'''
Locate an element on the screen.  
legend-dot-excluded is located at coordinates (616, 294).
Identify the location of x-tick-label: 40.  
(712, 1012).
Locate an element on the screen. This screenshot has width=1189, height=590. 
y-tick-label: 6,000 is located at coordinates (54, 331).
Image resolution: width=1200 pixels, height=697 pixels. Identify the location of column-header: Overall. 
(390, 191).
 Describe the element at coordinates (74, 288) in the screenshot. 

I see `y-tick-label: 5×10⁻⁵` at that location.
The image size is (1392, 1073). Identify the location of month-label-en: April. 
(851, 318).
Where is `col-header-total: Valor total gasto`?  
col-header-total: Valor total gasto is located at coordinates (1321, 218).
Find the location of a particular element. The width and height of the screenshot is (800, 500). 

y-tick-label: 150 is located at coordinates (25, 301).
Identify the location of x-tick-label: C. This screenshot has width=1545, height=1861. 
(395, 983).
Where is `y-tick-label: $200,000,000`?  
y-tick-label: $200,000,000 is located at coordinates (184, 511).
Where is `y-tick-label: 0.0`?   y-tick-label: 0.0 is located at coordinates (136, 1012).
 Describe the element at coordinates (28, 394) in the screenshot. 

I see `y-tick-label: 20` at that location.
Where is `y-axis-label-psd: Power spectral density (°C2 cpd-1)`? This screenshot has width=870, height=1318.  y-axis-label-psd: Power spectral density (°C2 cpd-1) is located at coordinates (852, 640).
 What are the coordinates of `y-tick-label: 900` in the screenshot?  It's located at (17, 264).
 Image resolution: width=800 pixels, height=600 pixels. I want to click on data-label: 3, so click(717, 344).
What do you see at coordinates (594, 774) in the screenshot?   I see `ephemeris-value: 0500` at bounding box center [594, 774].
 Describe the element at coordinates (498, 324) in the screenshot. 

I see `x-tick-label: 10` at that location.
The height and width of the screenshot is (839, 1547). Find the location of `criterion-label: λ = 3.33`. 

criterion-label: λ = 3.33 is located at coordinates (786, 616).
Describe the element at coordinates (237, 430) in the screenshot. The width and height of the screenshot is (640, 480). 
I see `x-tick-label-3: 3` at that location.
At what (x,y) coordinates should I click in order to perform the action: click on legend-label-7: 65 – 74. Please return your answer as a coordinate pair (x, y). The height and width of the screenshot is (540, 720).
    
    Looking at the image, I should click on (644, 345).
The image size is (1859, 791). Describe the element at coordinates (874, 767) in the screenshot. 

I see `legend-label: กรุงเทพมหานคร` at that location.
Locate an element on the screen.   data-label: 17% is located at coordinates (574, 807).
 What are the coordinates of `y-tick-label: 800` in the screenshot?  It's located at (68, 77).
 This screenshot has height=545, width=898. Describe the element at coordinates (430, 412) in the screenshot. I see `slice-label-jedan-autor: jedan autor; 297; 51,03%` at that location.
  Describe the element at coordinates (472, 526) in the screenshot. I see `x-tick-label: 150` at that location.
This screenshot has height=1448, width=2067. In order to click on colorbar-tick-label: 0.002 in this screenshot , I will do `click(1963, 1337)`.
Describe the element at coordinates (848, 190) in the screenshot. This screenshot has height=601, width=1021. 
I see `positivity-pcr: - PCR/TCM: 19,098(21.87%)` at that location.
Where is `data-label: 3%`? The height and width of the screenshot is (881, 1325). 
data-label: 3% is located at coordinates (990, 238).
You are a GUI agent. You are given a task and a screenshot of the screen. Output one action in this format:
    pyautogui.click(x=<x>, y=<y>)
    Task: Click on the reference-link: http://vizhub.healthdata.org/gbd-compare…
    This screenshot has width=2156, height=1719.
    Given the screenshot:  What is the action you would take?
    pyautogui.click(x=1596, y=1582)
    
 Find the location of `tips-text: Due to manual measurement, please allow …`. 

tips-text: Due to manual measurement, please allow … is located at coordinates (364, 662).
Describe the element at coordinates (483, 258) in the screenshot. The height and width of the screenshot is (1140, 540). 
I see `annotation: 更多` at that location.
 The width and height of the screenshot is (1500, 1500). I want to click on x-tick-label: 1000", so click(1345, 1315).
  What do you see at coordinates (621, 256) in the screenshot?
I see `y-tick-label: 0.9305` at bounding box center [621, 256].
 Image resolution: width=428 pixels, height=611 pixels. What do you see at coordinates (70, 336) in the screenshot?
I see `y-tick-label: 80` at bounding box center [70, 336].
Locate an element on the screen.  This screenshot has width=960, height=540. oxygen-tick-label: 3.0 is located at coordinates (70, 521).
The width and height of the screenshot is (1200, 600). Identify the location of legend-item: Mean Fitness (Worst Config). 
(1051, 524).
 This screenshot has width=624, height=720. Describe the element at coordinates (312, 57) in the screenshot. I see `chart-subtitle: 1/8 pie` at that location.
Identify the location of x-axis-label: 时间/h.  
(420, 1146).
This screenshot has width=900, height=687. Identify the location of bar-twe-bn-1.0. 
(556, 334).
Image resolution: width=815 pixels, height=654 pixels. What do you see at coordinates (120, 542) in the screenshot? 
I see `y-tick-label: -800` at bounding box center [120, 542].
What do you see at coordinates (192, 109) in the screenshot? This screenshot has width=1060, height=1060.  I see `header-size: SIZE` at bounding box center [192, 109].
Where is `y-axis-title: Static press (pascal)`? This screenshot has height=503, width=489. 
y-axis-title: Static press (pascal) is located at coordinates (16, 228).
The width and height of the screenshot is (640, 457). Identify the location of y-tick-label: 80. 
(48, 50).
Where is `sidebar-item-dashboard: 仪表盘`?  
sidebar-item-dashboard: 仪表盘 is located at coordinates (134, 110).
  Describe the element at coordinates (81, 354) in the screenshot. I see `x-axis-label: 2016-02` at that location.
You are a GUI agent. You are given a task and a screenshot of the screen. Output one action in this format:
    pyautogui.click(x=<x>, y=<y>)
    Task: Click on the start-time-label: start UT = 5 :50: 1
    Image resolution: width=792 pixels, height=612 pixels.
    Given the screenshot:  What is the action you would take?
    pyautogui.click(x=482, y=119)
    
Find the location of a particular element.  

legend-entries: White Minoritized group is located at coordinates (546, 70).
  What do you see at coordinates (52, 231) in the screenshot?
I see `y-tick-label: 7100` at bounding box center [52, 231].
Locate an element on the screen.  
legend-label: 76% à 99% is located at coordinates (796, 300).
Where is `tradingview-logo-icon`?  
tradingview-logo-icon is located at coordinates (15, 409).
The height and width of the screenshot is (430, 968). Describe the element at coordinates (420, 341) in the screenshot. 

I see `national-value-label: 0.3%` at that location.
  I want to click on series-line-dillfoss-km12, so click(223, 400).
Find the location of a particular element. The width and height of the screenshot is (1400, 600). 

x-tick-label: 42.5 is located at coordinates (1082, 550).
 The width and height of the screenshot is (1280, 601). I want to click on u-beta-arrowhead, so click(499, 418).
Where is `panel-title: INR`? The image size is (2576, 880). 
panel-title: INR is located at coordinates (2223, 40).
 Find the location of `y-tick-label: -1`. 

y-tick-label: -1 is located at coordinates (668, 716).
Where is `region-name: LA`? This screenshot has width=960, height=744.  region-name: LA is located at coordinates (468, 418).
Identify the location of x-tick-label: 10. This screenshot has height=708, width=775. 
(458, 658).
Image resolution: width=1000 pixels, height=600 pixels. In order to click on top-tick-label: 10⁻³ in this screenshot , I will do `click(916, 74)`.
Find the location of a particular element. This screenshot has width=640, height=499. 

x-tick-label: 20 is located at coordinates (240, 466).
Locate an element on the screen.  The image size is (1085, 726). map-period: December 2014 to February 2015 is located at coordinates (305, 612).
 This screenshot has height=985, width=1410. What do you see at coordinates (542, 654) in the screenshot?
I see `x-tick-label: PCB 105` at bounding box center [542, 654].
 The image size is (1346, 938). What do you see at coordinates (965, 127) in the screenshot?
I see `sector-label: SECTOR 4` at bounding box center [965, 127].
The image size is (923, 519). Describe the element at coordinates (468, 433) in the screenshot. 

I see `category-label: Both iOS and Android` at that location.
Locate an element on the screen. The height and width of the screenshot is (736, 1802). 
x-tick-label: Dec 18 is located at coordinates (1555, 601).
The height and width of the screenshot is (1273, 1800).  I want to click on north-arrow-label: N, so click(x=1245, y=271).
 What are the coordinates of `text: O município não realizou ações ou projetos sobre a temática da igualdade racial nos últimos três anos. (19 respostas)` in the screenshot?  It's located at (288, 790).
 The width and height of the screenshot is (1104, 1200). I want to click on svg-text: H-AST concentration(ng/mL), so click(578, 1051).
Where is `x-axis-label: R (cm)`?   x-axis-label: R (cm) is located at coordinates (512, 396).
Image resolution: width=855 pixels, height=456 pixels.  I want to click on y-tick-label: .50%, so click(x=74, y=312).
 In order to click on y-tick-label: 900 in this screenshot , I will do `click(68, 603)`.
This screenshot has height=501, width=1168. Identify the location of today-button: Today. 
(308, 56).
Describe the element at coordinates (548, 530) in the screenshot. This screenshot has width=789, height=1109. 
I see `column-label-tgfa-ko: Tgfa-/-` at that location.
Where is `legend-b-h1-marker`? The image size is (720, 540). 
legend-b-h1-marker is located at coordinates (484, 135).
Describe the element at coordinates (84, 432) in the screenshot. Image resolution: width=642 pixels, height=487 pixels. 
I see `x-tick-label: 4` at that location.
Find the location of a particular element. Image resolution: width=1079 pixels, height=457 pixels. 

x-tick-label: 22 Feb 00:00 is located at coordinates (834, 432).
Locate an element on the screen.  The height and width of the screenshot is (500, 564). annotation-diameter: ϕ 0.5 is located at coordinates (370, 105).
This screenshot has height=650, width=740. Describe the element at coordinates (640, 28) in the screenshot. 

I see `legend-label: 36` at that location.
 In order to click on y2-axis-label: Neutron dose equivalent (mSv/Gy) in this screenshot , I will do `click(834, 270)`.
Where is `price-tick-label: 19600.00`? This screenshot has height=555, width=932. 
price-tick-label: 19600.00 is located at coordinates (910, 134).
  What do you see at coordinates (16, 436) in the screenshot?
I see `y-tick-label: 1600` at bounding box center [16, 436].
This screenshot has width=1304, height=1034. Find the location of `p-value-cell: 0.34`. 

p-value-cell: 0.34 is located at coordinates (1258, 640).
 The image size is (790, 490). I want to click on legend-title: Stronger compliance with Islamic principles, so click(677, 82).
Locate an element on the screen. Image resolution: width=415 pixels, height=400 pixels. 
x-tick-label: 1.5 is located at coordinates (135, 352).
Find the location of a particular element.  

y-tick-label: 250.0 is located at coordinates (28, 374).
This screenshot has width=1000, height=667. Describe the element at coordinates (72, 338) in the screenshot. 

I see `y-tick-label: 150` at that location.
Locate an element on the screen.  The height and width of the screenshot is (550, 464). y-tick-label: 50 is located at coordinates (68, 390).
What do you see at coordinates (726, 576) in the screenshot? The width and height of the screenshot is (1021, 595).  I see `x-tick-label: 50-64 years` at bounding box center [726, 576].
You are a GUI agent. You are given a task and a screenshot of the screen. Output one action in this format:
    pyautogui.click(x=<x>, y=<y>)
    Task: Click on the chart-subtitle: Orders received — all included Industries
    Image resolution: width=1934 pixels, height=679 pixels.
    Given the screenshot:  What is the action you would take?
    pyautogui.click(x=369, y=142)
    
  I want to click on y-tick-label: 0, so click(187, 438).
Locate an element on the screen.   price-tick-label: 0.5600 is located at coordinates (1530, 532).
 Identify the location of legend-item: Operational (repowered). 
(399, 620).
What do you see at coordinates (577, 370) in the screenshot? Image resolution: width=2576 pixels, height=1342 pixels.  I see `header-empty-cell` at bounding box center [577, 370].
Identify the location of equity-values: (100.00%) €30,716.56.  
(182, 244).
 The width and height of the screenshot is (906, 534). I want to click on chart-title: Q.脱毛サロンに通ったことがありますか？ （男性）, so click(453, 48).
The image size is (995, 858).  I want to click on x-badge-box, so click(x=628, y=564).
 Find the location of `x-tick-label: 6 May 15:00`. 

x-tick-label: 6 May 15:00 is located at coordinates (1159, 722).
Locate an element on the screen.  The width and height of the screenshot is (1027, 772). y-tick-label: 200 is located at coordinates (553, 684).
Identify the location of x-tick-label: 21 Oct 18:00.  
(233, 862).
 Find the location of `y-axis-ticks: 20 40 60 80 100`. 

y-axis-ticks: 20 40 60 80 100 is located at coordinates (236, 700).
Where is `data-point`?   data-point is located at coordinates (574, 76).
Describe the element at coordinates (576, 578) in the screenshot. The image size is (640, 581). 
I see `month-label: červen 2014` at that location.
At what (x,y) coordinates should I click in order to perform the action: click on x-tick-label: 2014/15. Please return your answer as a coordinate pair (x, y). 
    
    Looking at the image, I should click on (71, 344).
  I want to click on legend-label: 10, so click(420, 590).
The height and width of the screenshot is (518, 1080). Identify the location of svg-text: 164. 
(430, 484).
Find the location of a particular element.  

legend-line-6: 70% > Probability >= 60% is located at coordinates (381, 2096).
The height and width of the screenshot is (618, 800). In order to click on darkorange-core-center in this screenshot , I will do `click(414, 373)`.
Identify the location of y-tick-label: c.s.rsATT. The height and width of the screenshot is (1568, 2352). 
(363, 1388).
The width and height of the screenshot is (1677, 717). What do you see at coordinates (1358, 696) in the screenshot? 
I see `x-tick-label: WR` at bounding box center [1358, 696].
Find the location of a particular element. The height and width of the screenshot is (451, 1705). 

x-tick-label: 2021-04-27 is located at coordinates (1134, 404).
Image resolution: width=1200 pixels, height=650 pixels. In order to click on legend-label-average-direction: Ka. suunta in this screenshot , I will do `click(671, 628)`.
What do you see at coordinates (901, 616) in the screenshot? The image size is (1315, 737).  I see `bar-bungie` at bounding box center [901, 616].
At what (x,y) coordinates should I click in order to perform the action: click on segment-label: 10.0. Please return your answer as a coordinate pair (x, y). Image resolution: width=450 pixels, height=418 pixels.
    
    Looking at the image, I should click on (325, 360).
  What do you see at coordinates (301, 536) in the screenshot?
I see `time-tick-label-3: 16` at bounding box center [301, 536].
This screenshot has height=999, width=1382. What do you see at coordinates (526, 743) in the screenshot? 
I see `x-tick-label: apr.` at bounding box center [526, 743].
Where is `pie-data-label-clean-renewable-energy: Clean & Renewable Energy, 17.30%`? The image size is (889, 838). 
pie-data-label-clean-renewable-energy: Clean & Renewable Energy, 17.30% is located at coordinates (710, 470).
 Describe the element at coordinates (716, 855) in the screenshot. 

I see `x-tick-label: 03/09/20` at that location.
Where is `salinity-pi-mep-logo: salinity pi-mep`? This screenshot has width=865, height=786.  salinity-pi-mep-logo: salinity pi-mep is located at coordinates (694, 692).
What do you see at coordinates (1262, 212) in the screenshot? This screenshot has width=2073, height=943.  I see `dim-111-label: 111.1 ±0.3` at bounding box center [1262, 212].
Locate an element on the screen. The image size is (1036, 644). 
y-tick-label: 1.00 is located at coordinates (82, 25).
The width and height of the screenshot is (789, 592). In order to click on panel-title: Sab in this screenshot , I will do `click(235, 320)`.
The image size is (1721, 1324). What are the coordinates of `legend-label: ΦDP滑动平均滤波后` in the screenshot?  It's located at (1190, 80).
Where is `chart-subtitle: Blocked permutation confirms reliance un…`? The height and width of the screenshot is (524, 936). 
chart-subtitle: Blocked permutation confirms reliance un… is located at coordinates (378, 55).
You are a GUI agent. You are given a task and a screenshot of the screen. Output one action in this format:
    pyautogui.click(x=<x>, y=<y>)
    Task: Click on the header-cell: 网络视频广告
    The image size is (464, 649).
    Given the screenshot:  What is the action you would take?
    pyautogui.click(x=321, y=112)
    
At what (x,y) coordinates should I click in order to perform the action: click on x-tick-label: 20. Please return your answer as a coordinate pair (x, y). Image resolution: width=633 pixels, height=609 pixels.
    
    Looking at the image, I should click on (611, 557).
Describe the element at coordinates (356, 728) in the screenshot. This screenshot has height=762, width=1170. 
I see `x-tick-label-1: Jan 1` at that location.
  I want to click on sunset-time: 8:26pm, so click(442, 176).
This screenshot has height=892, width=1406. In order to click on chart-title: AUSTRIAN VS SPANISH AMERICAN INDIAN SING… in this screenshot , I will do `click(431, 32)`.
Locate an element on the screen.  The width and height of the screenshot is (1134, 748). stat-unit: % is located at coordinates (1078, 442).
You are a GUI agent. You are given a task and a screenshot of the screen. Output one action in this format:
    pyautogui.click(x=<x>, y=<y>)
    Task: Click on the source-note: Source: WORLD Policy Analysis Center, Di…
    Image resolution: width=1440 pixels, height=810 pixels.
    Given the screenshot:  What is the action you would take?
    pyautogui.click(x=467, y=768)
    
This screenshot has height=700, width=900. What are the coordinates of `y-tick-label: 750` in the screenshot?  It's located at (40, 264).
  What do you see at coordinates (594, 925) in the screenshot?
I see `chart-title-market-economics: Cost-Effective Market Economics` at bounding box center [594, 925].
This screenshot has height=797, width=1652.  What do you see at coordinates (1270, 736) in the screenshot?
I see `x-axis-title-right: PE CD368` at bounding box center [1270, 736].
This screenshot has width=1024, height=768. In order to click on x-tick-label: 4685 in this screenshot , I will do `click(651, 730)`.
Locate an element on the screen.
'''
* _Work required_
Please gather every line in the rows above that contains the string "column", copying each one in full. Case counts.

* _Response_
Image resolution: width=1200 pixels, height=697 pixels. Identify the location of column-header: Overall. 
I see `column-label-tgfa-ko: Tgfa-/-` at that location.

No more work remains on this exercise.